The one guitarist who gave Brian May his sound and “could do anything”

Brian May gets a tough ride. He is, without doubt, one of the most commercially viable guitarists of all time. He has filled stadiums, bolstered airwaves and enraptured the nation with his riffs and solos. The Queen guitarist should be considered one of the best of his generation, but, in general, he isn’t.

Instead, thanks to this success, May is more often thought of as a bit of a nerdy cash cow. But his influence is huge.

When Johnny Marr was a boy, there was one guitarist he hoped to emulate. In the hopes of doing so, he took a blowtorch to the six-string that he had slaved through hundreds of paper rounds to afford. Still, it wasn’t beat up enough. So, he decided to set it on fire four times in total, and only then did it approach the dogeared look that Rory Gallagher had mastered.

Brian May might not have been so fussy about copying the aesthetic, but it was from the same laidback master that he took his “sound”.

The first instrument that Gallagher taught himself while growing up in Ireland was the ukulele. You could argue that this is why he was nuanced with melody and treble when he eventually graduated to the guitar. So, when he did buy himself a Fender Stratocaster in 1963, his snapping-on and snapping-off technique was already largely established. He then practised rigorously, so much so that in no time, he could become a star at London’s hip Marquee Club and the only evidence that he was a newbie came from just how beat-up his axe was.

Brian May performing with Queen in 1977
Credit: Far Out / Carl Lender

As a young lad growing up in the area and becoming fascinated with the guitar, May picked out Gallagher as an early hero, and that turned out to be a great choice. “His playing was incredible,” the Queen guitarist recalled in What’s Going On – Taste Live At The Isle Of Wight. “He’s one of the very few people of that time who could make his guitar do anything. It just seemed to be magic. I remember looking at this battered Stratocaster thinking how does that come out of there? How does he do that?”

In many ways, the humility of this magic helped to inspire a generation of young English guitarists. There was so much buzz around the scene, and Gallagher made things seem possible. “We were boys and we hung around and hid whenever when the Marquee was at turning out time, and then we kind of strolled over as if we ought to be there, and we’d say, ‘Oh hello, Mr Gallagher. Can we chat to you?'” May recalled.

“He was incredibly patient. He was packing up his own gear, that’s the kind of man he was. He was packing up his guitar and his amp and everything, and he had the grace to speak to us. He didn’t go, ‘Get out of here!’ or ‘What are you boys doing in here?’ I said, ‘How do you get the sound? What is it?’ and he said, ‘Oh it’s very simple, I have this guitar, and I have this little AC 30 amp, which is like nothing else, and I have this little treble booster, a little Range Master treble booster, and that’s where the sound comes from’,” Gallagher explained to May.

“So I went straight out and got the AC 30 and the treble booster and my own homemade guitar, thinking ‘I wonder if this is going to work?’ But, basically, it did as soon as I plugged in.

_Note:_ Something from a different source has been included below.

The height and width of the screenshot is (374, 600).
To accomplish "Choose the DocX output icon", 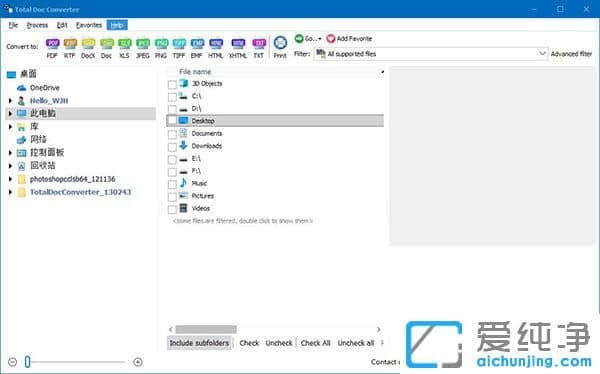I will [x=88, y=43].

I went to a place called Take Five on Wardour Street, not far from the Marquee, and found a battered old AC30 which was for sale for 50 quid, I think. I plugged a Range Master treble booster into it with my guitar and it gave me what I wanted. It made the guitar speak. So, it was Rory that gave me my sound and that’s the sound I still have. That’s my voice. So, I have so much to be thankful to Rory for,” May earnestly admits.

However, he was also impactful in another way beyond the musicology. “I’ll tell you what else I learned from Rory: don’t be an ass,” May adds. “So many people, you got them and say, ‘Can I talk to you?’ And they’ll be, ‘Oh, I’m too busy’. Whatever, Rory was always a gentleman.”

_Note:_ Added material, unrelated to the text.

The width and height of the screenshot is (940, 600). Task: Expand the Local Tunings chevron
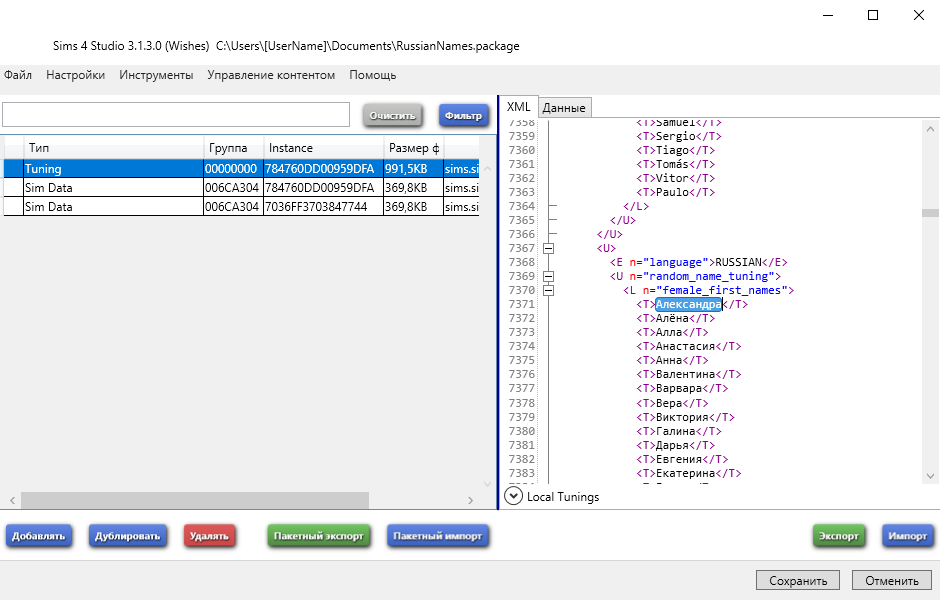pos(514,496)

May has taken up that mantle. The guitarist is far from your ego-driven lead guitarist; it’s part of what gives him the air of affable nerdom that seems to dog, or bless, his career. “He always had time for his fans. Many, many times, I bumped into him, and he was always the same. I think the last time I bumped into him was in some studio in Shepherd’s Bush. It was exactly the same.”

This set up a friendly kinship between the pair. “He said, ‘Oh, hello Brian. How are you going?’ He had such a gentlemanly, gentle way about him, Rory. I thought, ‘Well, he’s treating me like that because we know each other now, but it went through my mind that he treated me exactly the same when I was a kid and he was a star in the Marquee. He was always polite, he was always caring, and always had time to speak to you. So, that’s what I took from Rory. He’s a gentleman and he had time for people. And my god, could he play that guitar.”